Liberdade e ética integram discussão sobre voto obrigatório

A reforma política brasileira é discutida desde o governo de Fernando Henrique Cardoso. Dentre os pontos levantados, figuram a representação proporcional, o voto distrital e a obrigatoriedade do voto. As propostas, se aprovadas, virariam emendas constitucionais. Até hoje, a mais importante implantada foi a reeleição, em 1997. De acordo com Marcos Paulo Veríssimo, professor da Faculdade de Direito da USP, é um consenso de que está na hora de se fazer uma reforma política no país.

O voto passou a ser obrigatório no Brasil na década de 1930, com o Código Eleitoral de 1932. Virou norma constitucional em 1934. Na época, 70% da população brasileira era rural. A obrigatoriedade visava dar credibilidade ao processo eleitoral, deixando-o mais legítimo, já que a participação era pequena.

Hoje, a maioria da população é urbana. Esse ambiente promove o acesso aos meios de comunicação e o nascimento de debates políticos. Os eleitores estão mais aptos a exercer seu direito espontaneamente. O voto obrigatório é, então, questionado. Já existem cerca de 40 projetos de emenda constitucional (PEC) no Congresso Nacional com a intenção de tornar o voto facultativo.

Voto ético

Segundo Paulo Henrique Soares, no artigo “Vantagens e desvantagens do voto obrigatório e do voto facultativo”, publicado em 2004 na Consultoria Legislativa do Senado Federal, os argumentos a favor do voto facultativo giram em torno, basicamente, da liberdade de escolha. Para Veríssimo, o argumento da liberdade é um pouco fraco. “A participação na vida pública implica uma série de deveres”, diz. A liberdade pública, então, possui um dever incorporado a ela. Com educação política, o voto deixaria de ser uma obrigação puramente legal e passaria a ser ética. O principal argumento seria a melhoria da qualidade das eleições, pois os eleitores votariam de maneira menos aleatória.

A discussão do voto facultativo, no entanto, extrapola a questão da liberdade do eleitor e chega aos partidos políticos. Segundo Veríssimo, a não obrigatoriedade forçaria partidos e políticos a levar o eleitor às urnas para depois defender suas propostas. “O voto facultativo obriga a convencer as pessoas de que votar é importante”, diz.

Já os defensores do voto obrigatório acreditam que ele mantém as classes empobrecidas e minorias dentro das discussões políticas. Para Veríssimo, o senão do voto facultativo é o medo de privilegiar. Em países onde o voto é facultativo, nota-se a relação entre pobreza e abstenção. Essa concentra-se em grupos minoritários ou marginalizados da sociedade. Nos Estados Unidos, por exemplo, a abstenção dos negros é muito maior que a dos brancos. “É possível que aconteça um viés no resultado [com o voto facultativo]”, diz.

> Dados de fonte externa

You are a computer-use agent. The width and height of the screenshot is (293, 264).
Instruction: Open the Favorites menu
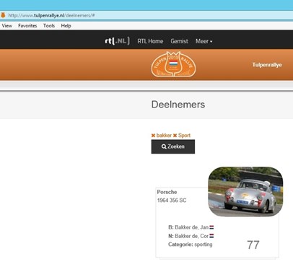pyautogui.click(x=27, y=26)
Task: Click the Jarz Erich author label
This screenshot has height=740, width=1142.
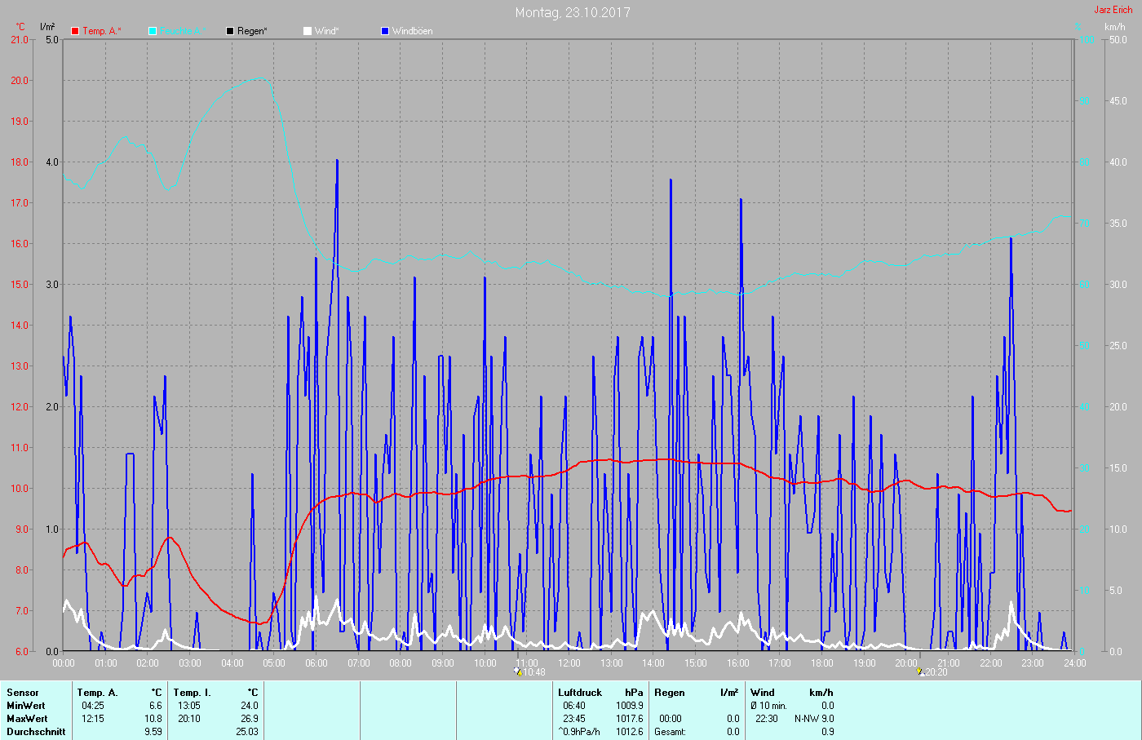Action: click(x=1113, y=10)
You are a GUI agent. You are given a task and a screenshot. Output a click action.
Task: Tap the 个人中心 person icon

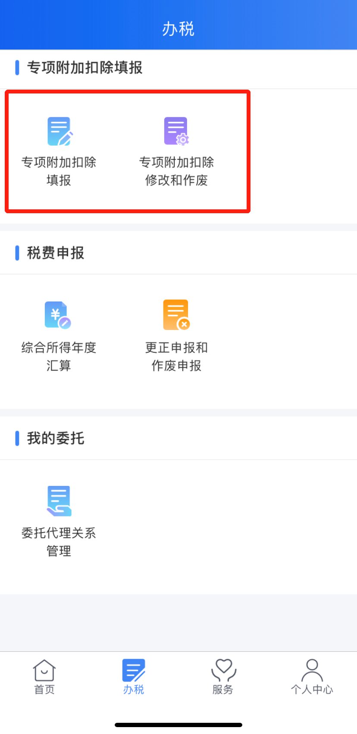[312, 670]
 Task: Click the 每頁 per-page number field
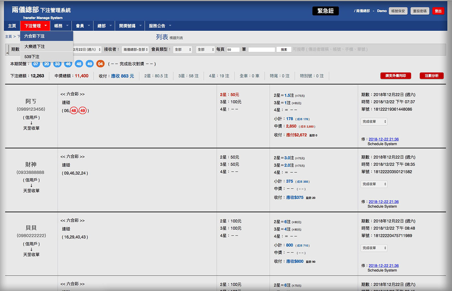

O voto obrigatório diminui a abstenção, pois, no Brasil, existem consequências para os ausentes. Quem não justifica sua falta em até 30 dias após a eleição, sofre sanções do Estado até a regularização da situação. Elas variam entre multa de três a dez salários mínimos, impedimento na participação em concurso público e matrícula em instituições de ensino público, dificuldades em fazer identidade e passaporte, entre outras.

A legitimidade da eleição também é um argumento dos defensores da obrigatoriedade, de acordo com o texto de Paulo Henrique Soares. “Quanto mais gente vota, maior a legitimidade do candidato”, diz Veríssimo. No entanto, se o voto facultativo fosse adotado e o comparecimento fosse expressivo, a legitimidade seria ainda maior, pois o fenômeno seria mais espontâneo.

Sociedade dividida

Uma pesquisa realizada pelo Datafolha em maio deste ano revelou eleitores divididos: 48% dos entrevistados são a favor e 48% são contra. Entre os eleitores de 18 a 70 anos, 55% se disse disposto a votar mesmo se o voto não fosse obrigatório. Na pesquisa de dezembro de 2008, 53% foram a favor da obrigatoriedade e 43% foram contrários.